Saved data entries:
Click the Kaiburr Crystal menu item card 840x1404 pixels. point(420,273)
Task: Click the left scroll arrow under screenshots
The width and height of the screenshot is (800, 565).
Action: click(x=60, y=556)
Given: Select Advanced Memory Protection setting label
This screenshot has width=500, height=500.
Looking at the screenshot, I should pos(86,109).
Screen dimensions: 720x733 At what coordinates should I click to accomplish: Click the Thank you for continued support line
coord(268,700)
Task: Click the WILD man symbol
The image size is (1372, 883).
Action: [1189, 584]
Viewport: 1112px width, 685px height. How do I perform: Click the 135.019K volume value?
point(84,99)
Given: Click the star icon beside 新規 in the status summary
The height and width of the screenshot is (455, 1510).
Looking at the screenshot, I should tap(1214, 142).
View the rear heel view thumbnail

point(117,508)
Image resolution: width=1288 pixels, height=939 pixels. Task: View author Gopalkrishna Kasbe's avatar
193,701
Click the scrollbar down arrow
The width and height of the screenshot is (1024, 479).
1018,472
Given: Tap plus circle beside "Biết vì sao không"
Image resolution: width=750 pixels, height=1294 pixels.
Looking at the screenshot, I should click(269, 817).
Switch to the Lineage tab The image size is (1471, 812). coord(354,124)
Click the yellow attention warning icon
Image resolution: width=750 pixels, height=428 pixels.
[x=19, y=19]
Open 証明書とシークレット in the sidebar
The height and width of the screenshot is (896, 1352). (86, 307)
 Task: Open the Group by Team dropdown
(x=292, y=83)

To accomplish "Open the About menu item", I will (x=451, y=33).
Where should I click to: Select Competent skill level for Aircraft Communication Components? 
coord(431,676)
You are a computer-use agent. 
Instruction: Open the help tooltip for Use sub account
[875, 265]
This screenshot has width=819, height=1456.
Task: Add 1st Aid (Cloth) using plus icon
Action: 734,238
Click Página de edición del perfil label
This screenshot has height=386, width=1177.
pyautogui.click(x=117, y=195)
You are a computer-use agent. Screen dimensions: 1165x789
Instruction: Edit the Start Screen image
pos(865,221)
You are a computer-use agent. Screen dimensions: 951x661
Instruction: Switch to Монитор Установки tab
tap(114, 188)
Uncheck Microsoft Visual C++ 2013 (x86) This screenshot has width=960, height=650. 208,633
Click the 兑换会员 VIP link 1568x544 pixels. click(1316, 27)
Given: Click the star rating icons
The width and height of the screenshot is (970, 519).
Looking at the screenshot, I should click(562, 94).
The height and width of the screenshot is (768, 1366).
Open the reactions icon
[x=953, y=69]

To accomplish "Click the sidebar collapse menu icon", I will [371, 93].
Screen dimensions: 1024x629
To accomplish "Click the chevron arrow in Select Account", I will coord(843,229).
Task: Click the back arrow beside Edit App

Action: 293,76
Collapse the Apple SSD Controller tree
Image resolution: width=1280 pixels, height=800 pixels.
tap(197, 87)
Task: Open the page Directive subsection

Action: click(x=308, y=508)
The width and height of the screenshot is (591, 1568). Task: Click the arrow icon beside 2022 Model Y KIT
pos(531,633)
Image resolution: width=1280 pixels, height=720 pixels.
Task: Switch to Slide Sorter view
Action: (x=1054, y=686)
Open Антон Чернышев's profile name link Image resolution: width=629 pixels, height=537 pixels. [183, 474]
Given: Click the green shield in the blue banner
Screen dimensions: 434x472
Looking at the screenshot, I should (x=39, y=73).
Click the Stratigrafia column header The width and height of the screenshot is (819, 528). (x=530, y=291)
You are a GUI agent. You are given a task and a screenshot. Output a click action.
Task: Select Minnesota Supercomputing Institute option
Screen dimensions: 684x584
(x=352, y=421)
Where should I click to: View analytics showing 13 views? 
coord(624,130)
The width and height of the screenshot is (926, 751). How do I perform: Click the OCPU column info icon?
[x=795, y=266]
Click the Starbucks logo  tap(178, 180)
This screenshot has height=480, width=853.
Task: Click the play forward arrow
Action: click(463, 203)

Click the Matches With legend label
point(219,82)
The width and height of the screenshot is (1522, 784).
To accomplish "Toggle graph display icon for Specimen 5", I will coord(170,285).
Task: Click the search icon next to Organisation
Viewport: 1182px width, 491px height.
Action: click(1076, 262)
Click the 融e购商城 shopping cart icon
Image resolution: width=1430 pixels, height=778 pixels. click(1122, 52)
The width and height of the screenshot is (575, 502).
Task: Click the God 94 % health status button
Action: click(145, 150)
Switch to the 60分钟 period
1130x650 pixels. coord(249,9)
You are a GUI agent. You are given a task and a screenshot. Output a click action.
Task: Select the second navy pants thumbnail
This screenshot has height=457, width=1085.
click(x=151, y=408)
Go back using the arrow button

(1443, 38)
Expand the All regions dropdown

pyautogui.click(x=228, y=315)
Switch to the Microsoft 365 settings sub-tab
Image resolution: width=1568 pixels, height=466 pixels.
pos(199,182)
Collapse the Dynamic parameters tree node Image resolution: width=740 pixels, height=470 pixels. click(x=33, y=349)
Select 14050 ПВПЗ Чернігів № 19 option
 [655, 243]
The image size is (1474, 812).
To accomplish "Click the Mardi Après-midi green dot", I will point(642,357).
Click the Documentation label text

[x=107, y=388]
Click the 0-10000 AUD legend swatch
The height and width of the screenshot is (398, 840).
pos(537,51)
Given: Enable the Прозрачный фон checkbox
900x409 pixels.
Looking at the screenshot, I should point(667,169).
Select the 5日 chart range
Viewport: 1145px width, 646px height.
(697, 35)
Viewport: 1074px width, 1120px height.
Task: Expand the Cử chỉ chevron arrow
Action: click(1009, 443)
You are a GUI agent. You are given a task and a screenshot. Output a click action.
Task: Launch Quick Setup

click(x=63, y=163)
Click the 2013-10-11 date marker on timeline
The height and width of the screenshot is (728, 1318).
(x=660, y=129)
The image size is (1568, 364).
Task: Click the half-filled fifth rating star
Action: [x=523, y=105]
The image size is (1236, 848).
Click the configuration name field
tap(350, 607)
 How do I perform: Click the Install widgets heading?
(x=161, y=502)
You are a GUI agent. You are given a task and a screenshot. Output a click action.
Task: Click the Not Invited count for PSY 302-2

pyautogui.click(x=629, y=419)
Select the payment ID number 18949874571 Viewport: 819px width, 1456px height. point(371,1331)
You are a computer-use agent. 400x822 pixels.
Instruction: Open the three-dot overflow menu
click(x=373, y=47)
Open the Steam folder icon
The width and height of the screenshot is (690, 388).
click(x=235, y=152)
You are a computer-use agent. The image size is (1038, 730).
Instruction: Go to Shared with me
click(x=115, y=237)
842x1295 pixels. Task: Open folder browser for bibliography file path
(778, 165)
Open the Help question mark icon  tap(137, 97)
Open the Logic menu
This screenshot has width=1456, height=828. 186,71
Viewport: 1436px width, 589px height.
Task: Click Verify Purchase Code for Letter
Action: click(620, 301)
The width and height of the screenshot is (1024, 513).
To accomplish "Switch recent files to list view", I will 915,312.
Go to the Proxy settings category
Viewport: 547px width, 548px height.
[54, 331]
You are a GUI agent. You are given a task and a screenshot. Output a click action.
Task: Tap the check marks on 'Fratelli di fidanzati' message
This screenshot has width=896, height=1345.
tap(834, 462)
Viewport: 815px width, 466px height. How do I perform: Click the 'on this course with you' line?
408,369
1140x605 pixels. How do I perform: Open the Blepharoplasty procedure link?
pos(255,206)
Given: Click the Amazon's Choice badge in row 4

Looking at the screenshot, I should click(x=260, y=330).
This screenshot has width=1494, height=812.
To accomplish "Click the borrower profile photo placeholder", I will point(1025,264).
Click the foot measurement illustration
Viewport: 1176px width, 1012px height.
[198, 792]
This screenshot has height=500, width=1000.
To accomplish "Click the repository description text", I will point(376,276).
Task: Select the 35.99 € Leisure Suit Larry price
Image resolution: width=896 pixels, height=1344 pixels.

WHAT YOU ARE ASKED TO DO
Display each line of the data where "computer" occurs.

OUTPUT OF THE EXERCISE
You are a computer-use agent. 
You are a computer-use agent. Screen dimensions: 1165x789
You are a computer-use agent. Screen dimensions: 951x661
You are a computer-use agent. 400x822 pixels.
You are a computer-use agent. The image size is (1038, 730).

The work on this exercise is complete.